For information on selecting a configuration, see topic Configure a new GBQ pipeline in the Console. For details of these different data schema types, see the section below.
JSON-based GBQ data schema
We recommend the JSON-based schema. It has only one column for the crosswalk Uri, crosswalk attributes, and crosswalk updateDate values, and is the same for attributes and analytical attributes.
Legacy column-based GBQ data schema
Optionally, you can use the legacy column-based GBQ data schema. It explodes each section of the crosswalk data into multiple columns, which creates separate columns for the crosswalk. For example: crosswalk.uri, crosswalk.attributes, and crosswalk.updateDate.
If the Reltio attribute name satisfies the GBQ schema naming convention, then it remains as-is.
If the Reltio attribute name contains invalid GBQ characters, then it is replaced with an underscore (_).
If the Reltio attribute name starts with a number, then it is prefixed with an underscore (_) at the beginning of the name.

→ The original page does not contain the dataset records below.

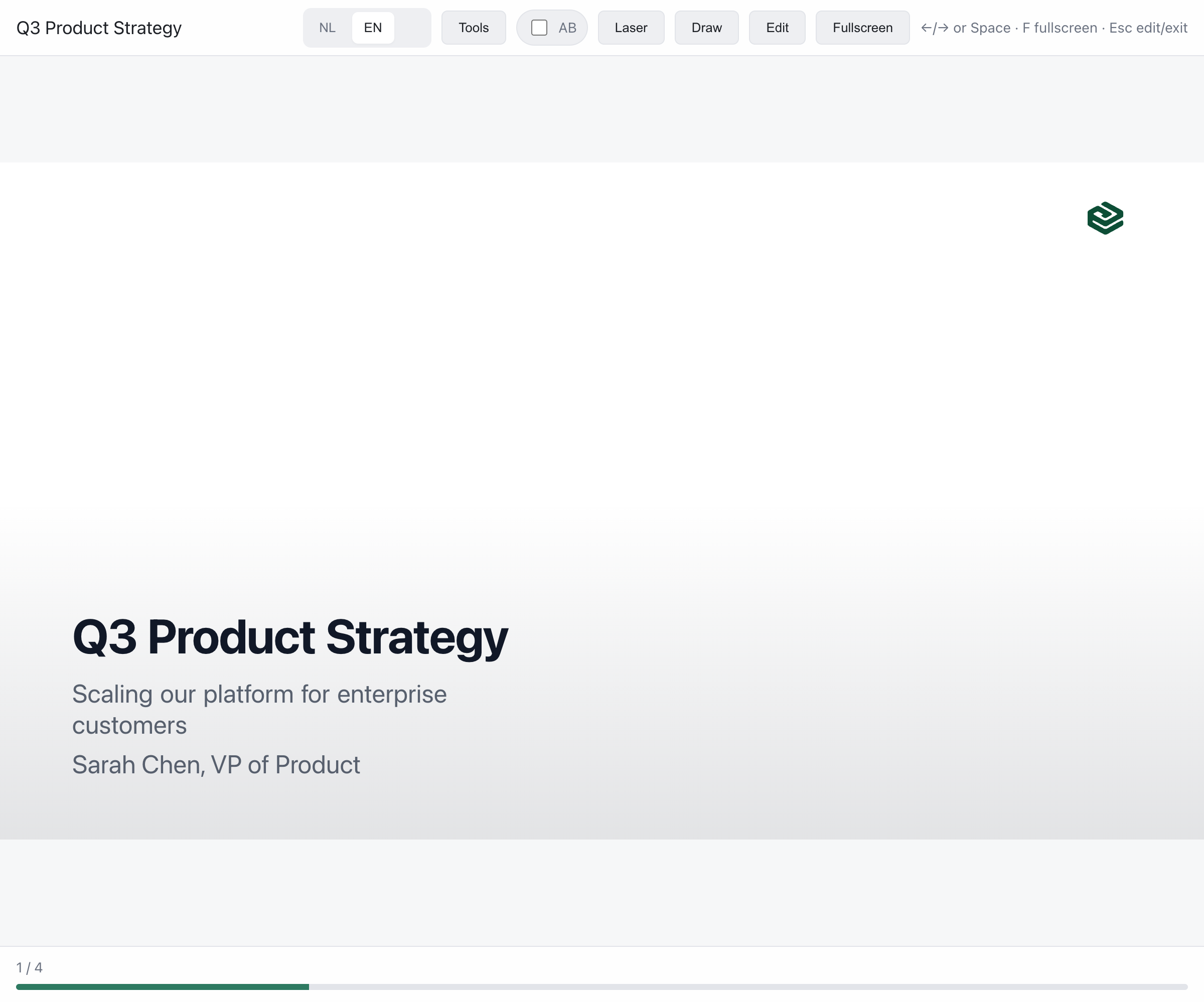Click the 1 / 4 slide counter
The height and width of the screenshot is (1002, 1204).
coord(29,967)
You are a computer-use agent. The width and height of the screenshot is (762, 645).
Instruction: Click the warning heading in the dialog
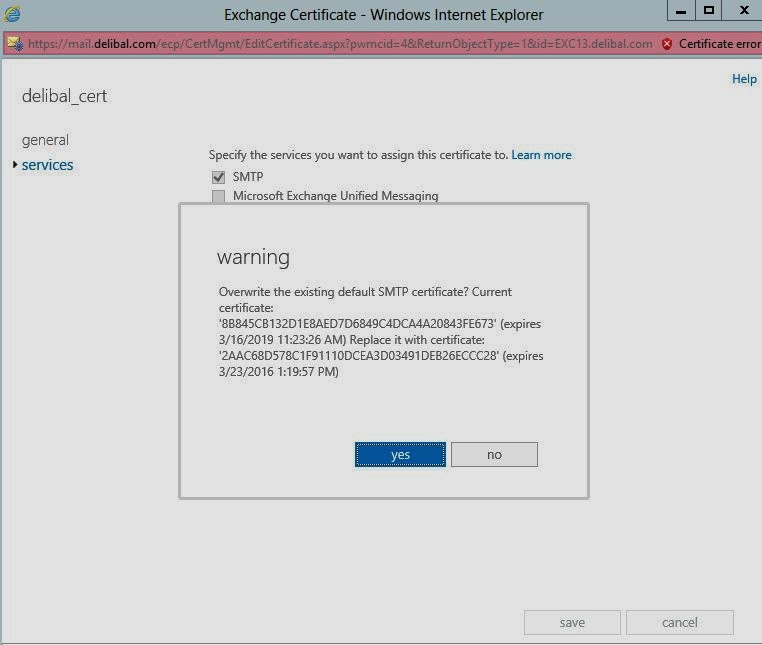coord(253,257)
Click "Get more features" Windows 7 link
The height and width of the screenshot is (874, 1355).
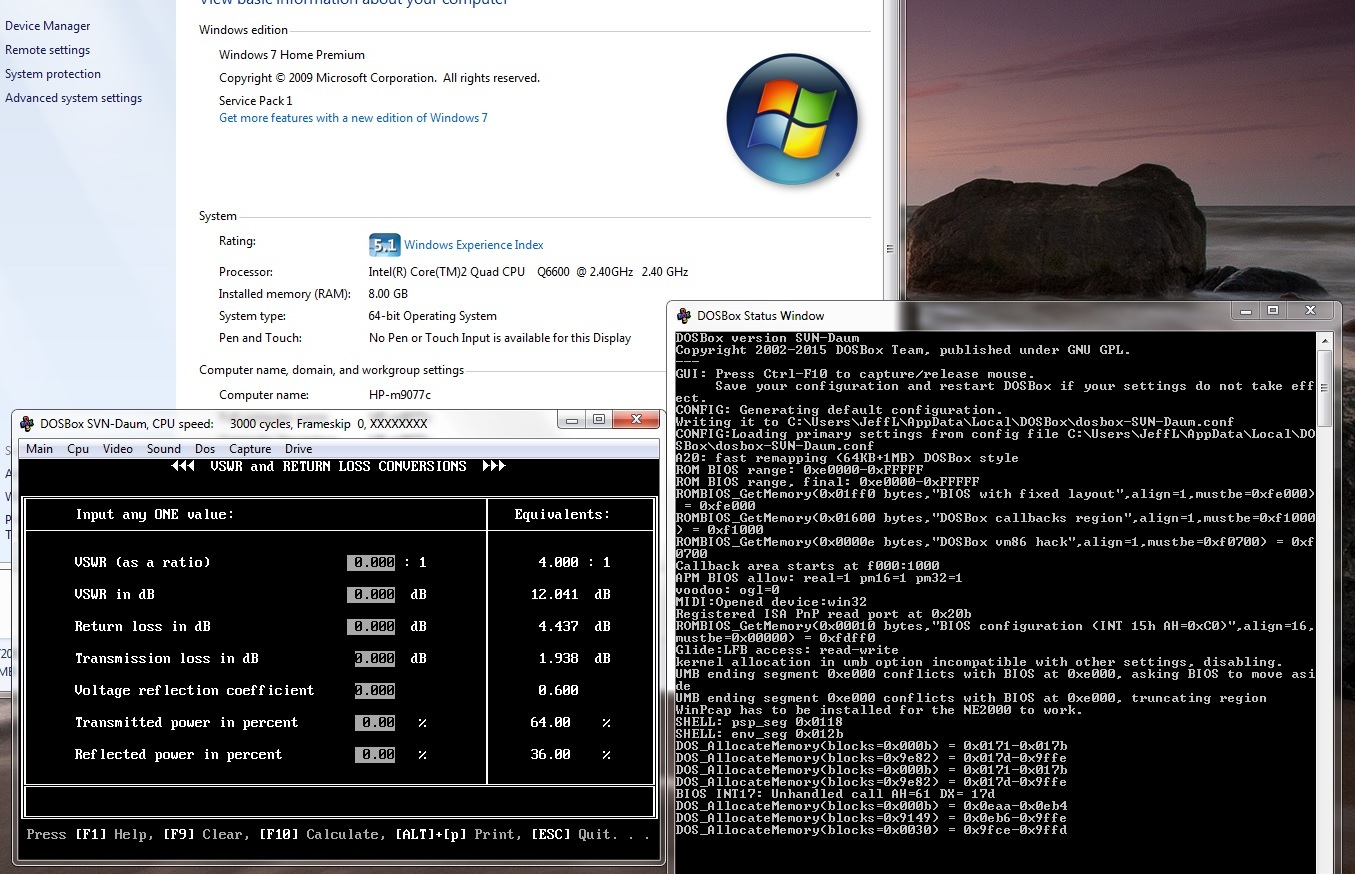353,118
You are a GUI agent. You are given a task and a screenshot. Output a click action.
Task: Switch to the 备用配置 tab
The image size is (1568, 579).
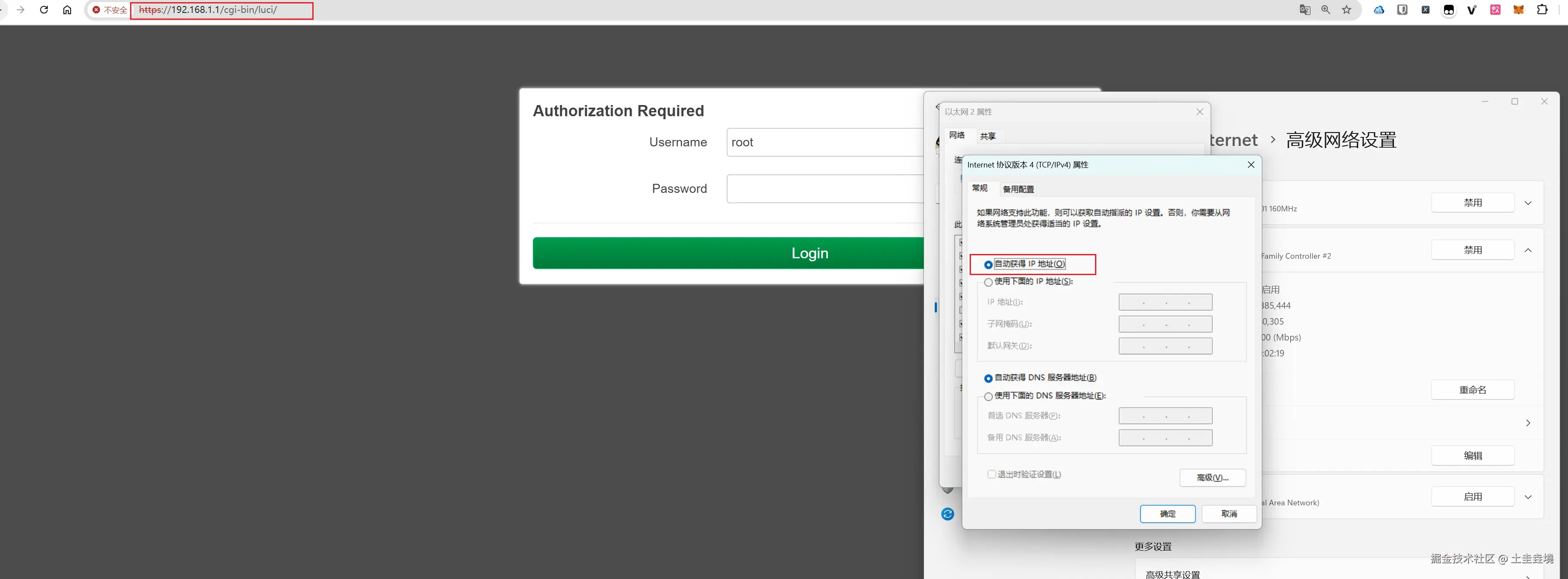(x=1018, y=189)
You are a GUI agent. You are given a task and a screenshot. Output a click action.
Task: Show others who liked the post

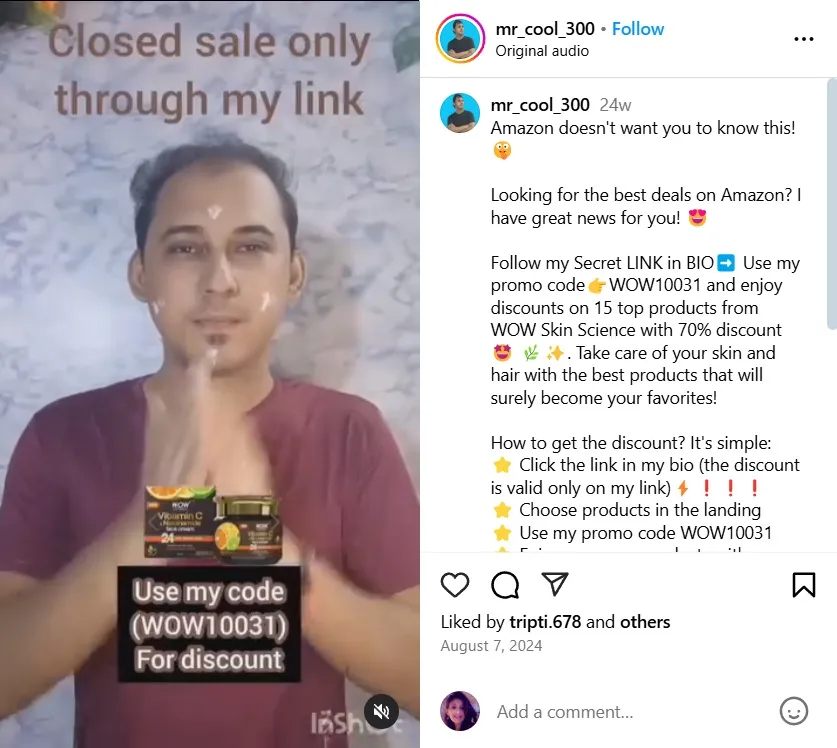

If the Reltio attribute meets the naming collisions after the previous two steps, then include a CRC32 hash function value at the end of the Reltio attribute name.
If there are two or more Reltio attribute with the same name, then a hash function value is added at the end of the Reltio attribute name. For example, there are two attribute names: Another-Field and another_field. After the transformation rule is applied, the GBQ field names changes to Another_Field_71e1316e and another_field_45b4f955 respectively.